La sua giornata tipo?

«Quando sono stabile a Berlino inizio la giornata alle 9 studiando per almeno 6 ore. Questa città offre grandi opportunità di seguire concerti con interpreti e direttori di fama. Recentemente mi sono appassionato all’opera. In questo periodo viaggio molto per lavoro e quindi le ore non dedicate alla musica sono destinate a preparare le trasferte. Ad aprile sarò a Pinerolo dove presenterò un repertorio dedicato a Beethoven e Liszt, ma anche ad autori russi come Prokofiev. Quindi sarò a Udine per una masterclass e poi, in estate, Giappone, Francia, Austria, Slovenia, Macedonia e, per la prima volta, in Georgia a settembre».

Quali sono i suoi autori contemporanei preferiti?

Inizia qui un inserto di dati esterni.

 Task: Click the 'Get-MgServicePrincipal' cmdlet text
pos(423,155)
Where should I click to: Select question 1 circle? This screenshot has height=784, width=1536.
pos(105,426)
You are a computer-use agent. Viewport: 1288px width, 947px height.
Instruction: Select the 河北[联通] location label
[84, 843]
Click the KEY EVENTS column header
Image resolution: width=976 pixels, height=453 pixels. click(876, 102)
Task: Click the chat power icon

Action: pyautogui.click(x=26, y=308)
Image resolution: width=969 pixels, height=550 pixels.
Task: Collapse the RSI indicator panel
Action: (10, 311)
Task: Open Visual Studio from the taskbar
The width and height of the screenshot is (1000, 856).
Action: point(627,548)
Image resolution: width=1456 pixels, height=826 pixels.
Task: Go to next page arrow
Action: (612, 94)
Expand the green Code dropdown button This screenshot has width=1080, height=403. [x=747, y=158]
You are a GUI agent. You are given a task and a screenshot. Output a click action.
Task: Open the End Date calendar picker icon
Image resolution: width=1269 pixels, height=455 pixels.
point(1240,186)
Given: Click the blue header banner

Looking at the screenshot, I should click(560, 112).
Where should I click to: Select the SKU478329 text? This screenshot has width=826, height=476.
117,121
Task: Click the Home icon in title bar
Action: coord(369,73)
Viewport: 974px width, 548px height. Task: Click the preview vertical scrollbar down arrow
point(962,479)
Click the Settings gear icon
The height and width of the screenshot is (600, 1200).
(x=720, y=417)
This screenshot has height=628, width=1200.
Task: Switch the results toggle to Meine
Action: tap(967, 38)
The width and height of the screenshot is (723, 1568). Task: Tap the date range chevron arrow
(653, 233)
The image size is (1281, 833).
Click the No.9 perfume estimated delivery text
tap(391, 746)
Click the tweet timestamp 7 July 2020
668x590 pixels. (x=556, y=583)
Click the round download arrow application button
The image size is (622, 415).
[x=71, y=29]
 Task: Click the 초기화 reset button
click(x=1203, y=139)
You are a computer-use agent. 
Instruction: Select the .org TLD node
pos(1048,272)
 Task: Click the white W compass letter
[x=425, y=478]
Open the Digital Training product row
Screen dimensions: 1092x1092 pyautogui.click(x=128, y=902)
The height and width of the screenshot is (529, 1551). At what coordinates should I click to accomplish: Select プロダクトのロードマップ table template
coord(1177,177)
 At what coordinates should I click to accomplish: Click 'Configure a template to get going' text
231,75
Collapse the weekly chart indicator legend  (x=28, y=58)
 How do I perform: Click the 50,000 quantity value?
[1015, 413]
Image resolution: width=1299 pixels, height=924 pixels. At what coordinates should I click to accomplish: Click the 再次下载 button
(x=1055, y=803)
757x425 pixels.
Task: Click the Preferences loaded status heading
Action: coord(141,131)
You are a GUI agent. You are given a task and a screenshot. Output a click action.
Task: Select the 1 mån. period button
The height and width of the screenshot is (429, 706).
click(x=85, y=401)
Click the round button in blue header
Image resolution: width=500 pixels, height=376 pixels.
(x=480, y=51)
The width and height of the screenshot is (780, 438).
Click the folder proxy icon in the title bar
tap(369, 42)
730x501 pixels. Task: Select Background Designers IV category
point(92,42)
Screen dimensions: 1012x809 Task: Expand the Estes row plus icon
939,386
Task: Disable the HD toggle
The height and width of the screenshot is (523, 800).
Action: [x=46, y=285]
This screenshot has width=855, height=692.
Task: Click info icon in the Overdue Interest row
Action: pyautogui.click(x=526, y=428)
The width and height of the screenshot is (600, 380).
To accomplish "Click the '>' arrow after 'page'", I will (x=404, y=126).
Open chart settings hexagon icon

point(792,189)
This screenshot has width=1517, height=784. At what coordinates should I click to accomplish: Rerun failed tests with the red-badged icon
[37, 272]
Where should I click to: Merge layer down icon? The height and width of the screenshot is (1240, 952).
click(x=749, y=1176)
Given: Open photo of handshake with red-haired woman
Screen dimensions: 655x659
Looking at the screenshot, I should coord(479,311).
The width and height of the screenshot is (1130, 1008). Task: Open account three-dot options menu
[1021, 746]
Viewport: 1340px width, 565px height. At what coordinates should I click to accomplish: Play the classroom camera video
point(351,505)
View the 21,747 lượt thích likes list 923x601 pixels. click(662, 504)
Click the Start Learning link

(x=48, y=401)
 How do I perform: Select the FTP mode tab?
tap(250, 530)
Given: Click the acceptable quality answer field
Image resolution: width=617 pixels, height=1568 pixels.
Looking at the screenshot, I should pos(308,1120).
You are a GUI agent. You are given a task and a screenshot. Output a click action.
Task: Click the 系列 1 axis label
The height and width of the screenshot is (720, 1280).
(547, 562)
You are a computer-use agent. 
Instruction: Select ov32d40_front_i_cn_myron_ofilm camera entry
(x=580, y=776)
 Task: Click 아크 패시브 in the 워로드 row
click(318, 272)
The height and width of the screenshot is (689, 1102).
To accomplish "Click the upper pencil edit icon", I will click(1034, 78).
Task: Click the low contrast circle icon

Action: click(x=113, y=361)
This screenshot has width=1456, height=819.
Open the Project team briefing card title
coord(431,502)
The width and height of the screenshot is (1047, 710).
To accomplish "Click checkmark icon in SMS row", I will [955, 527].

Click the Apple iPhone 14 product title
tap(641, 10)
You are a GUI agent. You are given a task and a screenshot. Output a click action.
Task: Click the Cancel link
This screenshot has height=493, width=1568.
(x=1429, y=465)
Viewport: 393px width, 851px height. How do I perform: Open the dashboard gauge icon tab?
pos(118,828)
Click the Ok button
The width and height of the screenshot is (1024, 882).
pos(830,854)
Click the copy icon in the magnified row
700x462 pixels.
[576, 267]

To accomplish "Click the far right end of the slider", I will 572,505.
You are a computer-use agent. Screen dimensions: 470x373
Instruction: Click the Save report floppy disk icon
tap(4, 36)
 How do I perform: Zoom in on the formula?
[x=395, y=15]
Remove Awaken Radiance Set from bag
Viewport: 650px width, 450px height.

«Nel panorama russo Mikhail Pletnev, il giovane Daniil Trifonov, ma anche Kirill Petrenko e Valerij Gergiev. Fra gli inglesi seguo con interesse Simon Rattle. Sono alcune delle figure che apprezzo in quanto significative per il mio sviluppo della fantasia interpretativa ed espressiva».

Il suo interesse è rivolto solo alla musica classica o segue anche altri generi?

«Amo la musica jazz e rock progressive. Fra i mie pianisti jazz preferiti ci sono Keith Jarret, Bill Evans e Brad Mehldau. Seguo inoltre Stefano Bollani, di quest’ultimo apprezzo la personalità istrionica e giocosa nella quale mi riconosco».

Se non avesse fatto il pianista?

«Certamente avrei studiato filosofia e fisica, cercando di fare una crasi fra le due, come accade in Paesi di lingua inglese dove vi sono facoltà che applicano le due discipline».

Ha tutto il tempo per intraprendere altre strade…

«Così fosse, sarebbe proprio questo il vero sogno nel cassetto».

Quando la potremo sentire a breve in Friuli Venezia Giulia?

«A fine marzo, al Teatro Verdi di Gorizia, con il concerto doppio di Mozart».